5-mC H score and clinicopathological correlation
The Kruskal‒Wallis test with post hoc pairwise comparison was used to analyse the correlation of the H score of 5-mC expression with each clinicopathological characteristic. The results revealed that the H score of 5-mC expression was significantly different between patients with Breslow levels 2 and 4 (p = 0.046; Fig. 1a), while the other scores were not significantly different. Patients who presented with ulcers had significantly lower H scores for 5-mC expression (p = 0.039; Fig. 1b) than those without ulcers (Table 1). The metastatic lymph nodes in patients with stages 2 and 3 disease had decreased 5-mC H scores than those in patients with stages 0 and 1 disease; however, this difference was not significant (Fig. 1c). In addition, there was no association between the H score of 5-mC expression and other factors, including recurrence (p = 0.322) and death (p = 0.949).
5-mC H score and outcome analysis
The median DFS and OS in this study were 17 months (range 3–62 months) and 30 months (range 5–96 months), respectively.

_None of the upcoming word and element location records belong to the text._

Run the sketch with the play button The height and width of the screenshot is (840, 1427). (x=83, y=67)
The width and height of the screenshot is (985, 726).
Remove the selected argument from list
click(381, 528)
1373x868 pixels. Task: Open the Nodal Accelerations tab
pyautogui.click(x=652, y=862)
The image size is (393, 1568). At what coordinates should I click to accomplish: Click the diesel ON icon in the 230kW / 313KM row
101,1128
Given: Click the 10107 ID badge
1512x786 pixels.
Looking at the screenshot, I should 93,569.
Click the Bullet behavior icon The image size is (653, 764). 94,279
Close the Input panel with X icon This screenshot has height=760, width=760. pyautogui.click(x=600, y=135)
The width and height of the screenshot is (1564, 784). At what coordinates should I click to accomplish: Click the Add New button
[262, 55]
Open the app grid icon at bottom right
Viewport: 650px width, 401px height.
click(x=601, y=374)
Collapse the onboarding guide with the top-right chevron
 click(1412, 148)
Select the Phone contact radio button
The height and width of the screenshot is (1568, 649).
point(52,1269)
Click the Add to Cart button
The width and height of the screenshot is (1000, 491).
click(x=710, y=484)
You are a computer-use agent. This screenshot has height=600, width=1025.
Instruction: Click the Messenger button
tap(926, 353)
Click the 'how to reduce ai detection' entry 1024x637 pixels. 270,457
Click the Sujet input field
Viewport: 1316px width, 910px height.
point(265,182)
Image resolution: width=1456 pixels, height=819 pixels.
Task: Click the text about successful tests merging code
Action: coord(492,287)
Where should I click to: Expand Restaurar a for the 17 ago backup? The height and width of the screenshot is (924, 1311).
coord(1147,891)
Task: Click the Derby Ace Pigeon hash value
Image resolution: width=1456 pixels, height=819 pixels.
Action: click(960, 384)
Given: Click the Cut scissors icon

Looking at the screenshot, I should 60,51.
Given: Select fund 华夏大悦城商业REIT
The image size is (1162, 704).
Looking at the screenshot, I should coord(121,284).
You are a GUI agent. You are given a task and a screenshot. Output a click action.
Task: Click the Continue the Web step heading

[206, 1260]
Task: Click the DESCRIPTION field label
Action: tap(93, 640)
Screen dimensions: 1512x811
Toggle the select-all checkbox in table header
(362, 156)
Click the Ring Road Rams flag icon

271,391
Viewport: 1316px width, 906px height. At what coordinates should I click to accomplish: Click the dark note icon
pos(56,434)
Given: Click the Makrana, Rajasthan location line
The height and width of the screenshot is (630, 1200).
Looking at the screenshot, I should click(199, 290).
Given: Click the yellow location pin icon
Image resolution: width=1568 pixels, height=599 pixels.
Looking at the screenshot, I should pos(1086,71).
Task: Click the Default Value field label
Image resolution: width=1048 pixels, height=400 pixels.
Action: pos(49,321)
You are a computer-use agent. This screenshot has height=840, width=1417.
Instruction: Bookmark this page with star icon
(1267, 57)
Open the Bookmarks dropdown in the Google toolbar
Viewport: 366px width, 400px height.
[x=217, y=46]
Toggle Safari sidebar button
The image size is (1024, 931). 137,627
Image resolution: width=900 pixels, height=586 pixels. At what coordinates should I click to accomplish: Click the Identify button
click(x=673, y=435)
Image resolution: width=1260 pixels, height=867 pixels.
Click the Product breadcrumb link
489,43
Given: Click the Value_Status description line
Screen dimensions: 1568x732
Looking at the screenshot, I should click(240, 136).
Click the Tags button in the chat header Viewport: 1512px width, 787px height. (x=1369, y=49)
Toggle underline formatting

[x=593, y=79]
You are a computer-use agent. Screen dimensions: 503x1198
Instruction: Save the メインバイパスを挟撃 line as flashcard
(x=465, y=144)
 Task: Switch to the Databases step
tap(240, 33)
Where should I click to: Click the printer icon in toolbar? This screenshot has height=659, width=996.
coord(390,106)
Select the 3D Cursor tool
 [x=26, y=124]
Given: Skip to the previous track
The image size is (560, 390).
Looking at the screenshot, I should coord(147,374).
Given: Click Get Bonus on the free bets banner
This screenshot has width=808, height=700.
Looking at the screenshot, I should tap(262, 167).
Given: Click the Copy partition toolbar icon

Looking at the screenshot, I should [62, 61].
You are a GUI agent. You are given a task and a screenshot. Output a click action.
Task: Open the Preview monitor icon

We used the median H score (68.68) as the cut-off, as shown in Fig. 2a and c. Patients with 5-mC expression scores of ˂ 68.68 had shorter DFS than patients with 5-mC expression scores of ≥ 68.68; however, the difference was not significant (p = 0.123; Table 2 and Fig. 2b). In contrast, mortality outcomes were significantly predicted by 5-mC H scores of ≥ 68.68 (p = 0.037) and Breslow levels 3 (p = 0.040) and 4 (p = 0.037; Table 3). Multivariate analysis also demonstrated that a 5-mC expression score of ≥ 68.68 was an independent variable for OS (HR = 0.293, p = 0.025; Table 3 and Fig. 2d) in patients with cutaneous melanoma.
Discussion
Global hypomethylation in cutaneous melanoma has been reported to be associated with genomic instability, activation of oncogenes, and altered immune responses. This extensive reduction in methyl groups, primarily from repetitive sequences, can lead to chromosomal abnormalities, contributing to tumour progression18,19.
In this study, the severity of cutaneous melanoma correlated with the H score. For example, the Breslow level and ulceration were significantly associated with the H score (p values of 0.024 and 0.039, respectively). Based on these findings, we conclude that hypomethylation is associated with the aggressiveness of cutaneous melanoma. The recurrence and death rates in this study were 60.4% and 56.3%, respectively (Tables 2 and 3), and there was no correlation between any of the other factors, including sex, age, histological subtype, Breslow level, tumour stage, ulcer status, or staging node, except for the H score, which indicated a trend towards a higher recurrence rate for H scores < 68.68 than for H scores > 68.68. The recurrence rate can be predicted based on global hypomethylation by evaluating 5-mC levels and H scores.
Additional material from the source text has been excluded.